Friday, January 10, 2014

"Assoluta"

I love the Italian word assoluta, attached sometimes to the Italian phrases "prima donna" or "prima ballerina" to mean the absolute best in those arts, in singing or in ballet. It signifies a notch above even the very best: the very best skill and performance, plus with a divine, personal finish or mysterious perfection added. (Why can't there be assoluta writers? Maybe because the Italian scrittrice, woman writer, sounds horrible. Maybe because we are all understood to be tweedy and myopic.) Margot Fonteyn, for example, was honored with the title prima ballerina assoluta. The other day when surfing YouTube to learn about opera, I found, in the comment section on a ten-minute video about June Anderson, some anonymous had similarly dubbed her "la prima donna assoluta."


Do you know of June Anderson? I am embarrassed to say I did not. Look at the whole set of videos uploaded on YouTube from what appears to have been an hour-long public television documentary called June Anderson: the Passion of Bel Canto (1985 or so). Look at the spectacularly beautiful face, all cheekbones and tiny nose and plump but deep-set lips, and a jawline fully able to do battle with the scarves and big shoulders of '80s fashions. Look at the dazzling eyes and the impossible hair, and listen to the voice, ethereal in singing, plush and silvery in talk. "I love how calm she speaks" a commenter said five years ago, "like a priestess," agreed another a year later. 

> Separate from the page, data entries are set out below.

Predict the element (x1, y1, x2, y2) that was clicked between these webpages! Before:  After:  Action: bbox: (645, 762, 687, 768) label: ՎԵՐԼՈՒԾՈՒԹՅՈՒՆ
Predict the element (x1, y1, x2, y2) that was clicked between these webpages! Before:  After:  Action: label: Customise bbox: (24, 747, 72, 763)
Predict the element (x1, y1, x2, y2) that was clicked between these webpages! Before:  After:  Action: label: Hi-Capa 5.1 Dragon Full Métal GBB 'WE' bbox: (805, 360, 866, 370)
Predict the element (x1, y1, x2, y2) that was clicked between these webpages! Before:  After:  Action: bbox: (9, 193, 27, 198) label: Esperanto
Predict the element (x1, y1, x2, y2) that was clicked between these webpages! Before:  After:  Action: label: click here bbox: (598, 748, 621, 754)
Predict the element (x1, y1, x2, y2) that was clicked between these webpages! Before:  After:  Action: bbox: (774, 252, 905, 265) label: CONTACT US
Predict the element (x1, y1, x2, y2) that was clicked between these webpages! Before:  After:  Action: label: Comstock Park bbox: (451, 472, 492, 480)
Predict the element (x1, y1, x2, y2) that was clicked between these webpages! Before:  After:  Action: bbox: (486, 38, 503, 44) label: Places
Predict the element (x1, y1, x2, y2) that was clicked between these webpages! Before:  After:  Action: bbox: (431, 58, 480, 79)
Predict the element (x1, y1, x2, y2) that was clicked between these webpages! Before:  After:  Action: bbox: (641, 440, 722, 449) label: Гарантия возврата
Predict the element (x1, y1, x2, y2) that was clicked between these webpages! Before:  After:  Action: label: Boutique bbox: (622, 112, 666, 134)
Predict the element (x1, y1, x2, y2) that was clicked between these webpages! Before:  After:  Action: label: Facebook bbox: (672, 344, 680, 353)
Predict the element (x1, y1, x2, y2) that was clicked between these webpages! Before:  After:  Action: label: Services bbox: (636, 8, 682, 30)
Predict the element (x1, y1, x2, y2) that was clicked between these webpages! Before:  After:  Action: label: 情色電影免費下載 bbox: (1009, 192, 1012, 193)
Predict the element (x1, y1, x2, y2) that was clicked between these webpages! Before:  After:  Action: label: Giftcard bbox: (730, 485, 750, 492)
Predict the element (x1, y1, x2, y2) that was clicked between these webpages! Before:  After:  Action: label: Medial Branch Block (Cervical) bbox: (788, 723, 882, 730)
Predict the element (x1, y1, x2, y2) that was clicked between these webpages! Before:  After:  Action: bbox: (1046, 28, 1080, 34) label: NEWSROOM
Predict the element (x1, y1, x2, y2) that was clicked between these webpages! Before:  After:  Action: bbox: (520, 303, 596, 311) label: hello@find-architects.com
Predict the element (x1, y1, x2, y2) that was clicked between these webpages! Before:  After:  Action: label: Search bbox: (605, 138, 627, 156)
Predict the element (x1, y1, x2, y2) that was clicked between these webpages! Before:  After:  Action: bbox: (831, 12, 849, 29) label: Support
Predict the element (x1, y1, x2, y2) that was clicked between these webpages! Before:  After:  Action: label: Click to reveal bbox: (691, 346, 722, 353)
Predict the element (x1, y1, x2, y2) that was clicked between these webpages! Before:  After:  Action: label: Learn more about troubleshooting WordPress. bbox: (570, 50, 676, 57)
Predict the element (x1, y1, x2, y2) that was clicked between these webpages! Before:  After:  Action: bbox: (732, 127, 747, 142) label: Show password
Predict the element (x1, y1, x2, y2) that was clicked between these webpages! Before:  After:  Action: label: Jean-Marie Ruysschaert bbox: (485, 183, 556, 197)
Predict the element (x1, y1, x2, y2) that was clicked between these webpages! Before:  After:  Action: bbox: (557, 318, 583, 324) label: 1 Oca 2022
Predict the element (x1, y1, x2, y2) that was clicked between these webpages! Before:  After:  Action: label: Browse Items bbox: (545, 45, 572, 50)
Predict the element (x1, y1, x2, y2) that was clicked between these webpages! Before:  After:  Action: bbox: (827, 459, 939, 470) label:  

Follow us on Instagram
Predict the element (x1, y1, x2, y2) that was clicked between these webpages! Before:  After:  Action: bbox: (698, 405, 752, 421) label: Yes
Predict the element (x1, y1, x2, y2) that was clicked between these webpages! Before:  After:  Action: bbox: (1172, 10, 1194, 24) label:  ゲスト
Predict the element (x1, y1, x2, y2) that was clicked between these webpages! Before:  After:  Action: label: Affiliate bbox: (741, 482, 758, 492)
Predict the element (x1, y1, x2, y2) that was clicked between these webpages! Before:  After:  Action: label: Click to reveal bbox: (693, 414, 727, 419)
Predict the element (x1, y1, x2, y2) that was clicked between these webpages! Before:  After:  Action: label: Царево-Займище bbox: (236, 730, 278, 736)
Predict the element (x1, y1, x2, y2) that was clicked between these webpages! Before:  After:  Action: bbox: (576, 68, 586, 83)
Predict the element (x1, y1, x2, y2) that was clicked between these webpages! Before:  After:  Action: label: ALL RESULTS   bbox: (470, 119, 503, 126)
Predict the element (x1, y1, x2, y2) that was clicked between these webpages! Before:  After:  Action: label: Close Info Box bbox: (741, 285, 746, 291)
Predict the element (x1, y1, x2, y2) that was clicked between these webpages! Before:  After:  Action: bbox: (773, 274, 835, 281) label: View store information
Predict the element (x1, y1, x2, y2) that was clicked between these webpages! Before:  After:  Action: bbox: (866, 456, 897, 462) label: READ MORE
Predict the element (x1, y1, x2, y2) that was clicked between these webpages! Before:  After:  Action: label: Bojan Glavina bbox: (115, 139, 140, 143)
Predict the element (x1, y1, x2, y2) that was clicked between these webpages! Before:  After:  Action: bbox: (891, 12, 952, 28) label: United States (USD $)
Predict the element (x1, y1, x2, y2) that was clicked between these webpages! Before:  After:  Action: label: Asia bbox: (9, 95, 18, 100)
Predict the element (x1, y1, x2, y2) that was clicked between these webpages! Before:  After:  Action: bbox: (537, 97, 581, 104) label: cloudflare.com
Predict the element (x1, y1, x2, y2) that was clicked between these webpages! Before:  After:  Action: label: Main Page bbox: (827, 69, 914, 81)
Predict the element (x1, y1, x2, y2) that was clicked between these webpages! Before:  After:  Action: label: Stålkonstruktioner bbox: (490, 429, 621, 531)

Now the comparison may seem a bit precious, but she comes to mind because a lovely wine like the Clos du Val chardonnay, above, fits in with the word assoluta, with things that are -- I can almost hear Miss Anderson saying it during her on-camera interview, while a fresh wind blows her hair in the shade of an Italian garden -- with things that are just beautifully done, and right. The winemaker labored in his cellar, exactly as June sang and tapped her foot alone in a room, sight-reading from a score of Donizetti. The end result is something of the very best and then some. Art. That the art existed and exists whether or not we knew about it is pleasantly comforting too; for we have only to keep surfing to find more.